Dosage Sensitivity Summary (Gene)

• Dosage ID: ISCA-24400
• ClinGen Curation ID: CCID:007905
• Curation Status: Complete
• Issue Type: Dosage Curation - Gene
• Haploinsufficiency: Sufficient Evidence for Haploinsufficiency (3)
• Triplosensitivity: No Evidence for Triplosensitivity (0)
• Last Evaluated: 08/23/2012

Haploinsufficiency (HI) Score Details

• HI Score: 3
• HI Evidence Strength: Sufficient Evidence for Haploinsufficiency

HI Disease

• syndromic X-linked intellectual disability Snyder type

HI Evidence

• PUBMED: 14508504
  Cason et al. (2003) analyzed SMS in 9 families with XLID. They found a splice site mutation (329+5 G>A) in SMS in a family with Snyder-Robinson syndrome that segregated with the affected males. This change was not detected in 480 normal males. The enzyme activity of SMS was analyzed in the affected individuals and found to be ~5% of normal controls.
• PUBMED: 18550699
  de Alencastro et al. (2008) found a missense mutation (G56S) in SMS that segregated with disease in a family with a severe form of Synder-Robinson syndrome. The mutation was not detected in 448 normal males and 138 normal females. Supporting evidence that this missense mutation is pathogenic: 1) the G56 residue is highly conserved and 2) SMS enzyme activity could not be detected in 3 of the affected patients.
• PUBMED: 19206178
  Becerra-Solano et al. (2009) found a missense mutation (V132G) in SMS in 2 affected brothers with Synder-Robinson syndrome, but not in their 2 normal brothers. The mutation was not detected in 549 normal X chromosomes. Supporting evidence that this missense mutation is pathogenic: 1) the V132 residue is highly conserved and 2) SMS enzyme activity was significantly reduced in the affected individuals.

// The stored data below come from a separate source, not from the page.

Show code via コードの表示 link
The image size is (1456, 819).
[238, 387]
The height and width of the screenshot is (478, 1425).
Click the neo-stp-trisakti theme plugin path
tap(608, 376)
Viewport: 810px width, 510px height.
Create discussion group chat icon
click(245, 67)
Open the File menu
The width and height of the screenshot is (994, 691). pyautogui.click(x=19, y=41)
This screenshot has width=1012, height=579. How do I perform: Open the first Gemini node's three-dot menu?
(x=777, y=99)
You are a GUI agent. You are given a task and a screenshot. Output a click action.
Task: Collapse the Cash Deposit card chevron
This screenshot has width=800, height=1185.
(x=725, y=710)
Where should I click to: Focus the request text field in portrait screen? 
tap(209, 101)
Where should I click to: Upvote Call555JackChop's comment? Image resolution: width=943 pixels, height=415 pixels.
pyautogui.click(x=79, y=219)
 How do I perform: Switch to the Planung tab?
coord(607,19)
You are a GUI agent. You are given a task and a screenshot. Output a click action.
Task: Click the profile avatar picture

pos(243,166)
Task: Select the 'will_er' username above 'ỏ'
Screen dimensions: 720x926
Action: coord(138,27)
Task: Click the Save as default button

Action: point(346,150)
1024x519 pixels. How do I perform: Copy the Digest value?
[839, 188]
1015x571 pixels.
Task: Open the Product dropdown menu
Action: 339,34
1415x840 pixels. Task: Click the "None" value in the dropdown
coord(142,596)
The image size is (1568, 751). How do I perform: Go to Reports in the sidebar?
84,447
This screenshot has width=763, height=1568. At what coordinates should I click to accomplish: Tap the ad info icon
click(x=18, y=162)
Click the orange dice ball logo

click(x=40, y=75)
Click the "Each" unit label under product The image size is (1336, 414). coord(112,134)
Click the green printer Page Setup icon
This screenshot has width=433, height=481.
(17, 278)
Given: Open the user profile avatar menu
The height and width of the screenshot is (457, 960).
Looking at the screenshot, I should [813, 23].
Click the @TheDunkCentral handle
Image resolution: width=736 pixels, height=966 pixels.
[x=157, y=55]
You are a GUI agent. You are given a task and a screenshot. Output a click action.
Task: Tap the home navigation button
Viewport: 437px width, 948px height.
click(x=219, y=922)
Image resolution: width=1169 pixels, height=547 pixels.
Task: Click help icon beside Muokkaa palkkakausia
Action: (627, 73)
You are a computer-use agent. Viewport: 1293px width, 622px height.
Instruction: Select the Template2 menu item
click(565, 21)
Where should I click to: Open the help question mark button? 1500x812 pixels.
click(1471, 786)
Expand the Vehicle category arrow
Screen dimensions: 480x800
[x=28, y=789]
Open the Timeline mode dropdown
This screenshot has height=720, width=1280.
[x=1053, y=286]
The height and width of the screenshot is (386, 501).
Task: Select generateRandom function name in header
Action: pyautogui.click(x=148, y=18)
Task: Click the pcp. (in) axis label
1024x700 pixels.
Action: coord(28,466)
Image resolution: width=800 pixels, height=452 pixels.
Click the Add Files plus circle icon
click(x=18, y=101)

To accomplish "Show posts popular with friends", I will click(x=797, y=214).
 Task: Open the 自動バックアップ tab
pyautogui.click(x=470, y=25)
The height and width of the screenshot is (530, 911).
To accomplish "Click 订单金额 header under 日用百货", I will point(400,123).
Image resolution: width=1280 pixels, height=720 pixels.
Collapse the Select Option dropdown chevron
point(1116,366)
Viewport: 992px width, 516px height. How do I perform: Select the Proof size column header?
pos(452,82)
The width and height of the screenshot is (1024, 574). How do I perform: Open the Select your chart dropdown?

• HI Evidence Comments: Mutations in SMS cause Snyder-Robinson syndrome, an X-linked recessive disorder. In addition, Schwartz, et al. (2011) PMID: 21318891 review the 3 families with SMS mutations and present a fourth family (2 affected males) with a I150T missense change and no SMS activity.

NOTE

The loss-of-function and triplosensitivity ratings for genes on the X chromosome are made in the context of a male genome to account for the effects of hemizygous duplications or nullizygous deletions. In contrast, disruption of some genes on the X chromosome causes male lethality and the ratings of dosage sensitivity instead take into account the phenotype in female individuals. Factors that may affect the severity of phenotypes associated with X-linked disorders include the presence of variable copies of the X chromosome (i.e. 47,XXY or 45,X) and skewed X-inactivation in females.

Triplosensitivity (TS) Score Details

• TS Score: 0
• TS Evidence Strength: No Evidence for Triplosensitivity

NOTE

The loss-of-function and triplosensitivity ratings for genes on the X chromosome are made in the context of a male genome to account for the effects of hemizygous duplications or nullizygous deletions. In contrast, disruption of some genes on the X chromosome causes male lethality and the ratings of dosage sensitivity instead take into account the phenotype in female individuals. Factors that may affect the severity of phenotypes associated with X-linked disorders include the presence of variable copies of the X chromosome (i.e. 47,XXY or 45,X) and skewed X-inactivation in females.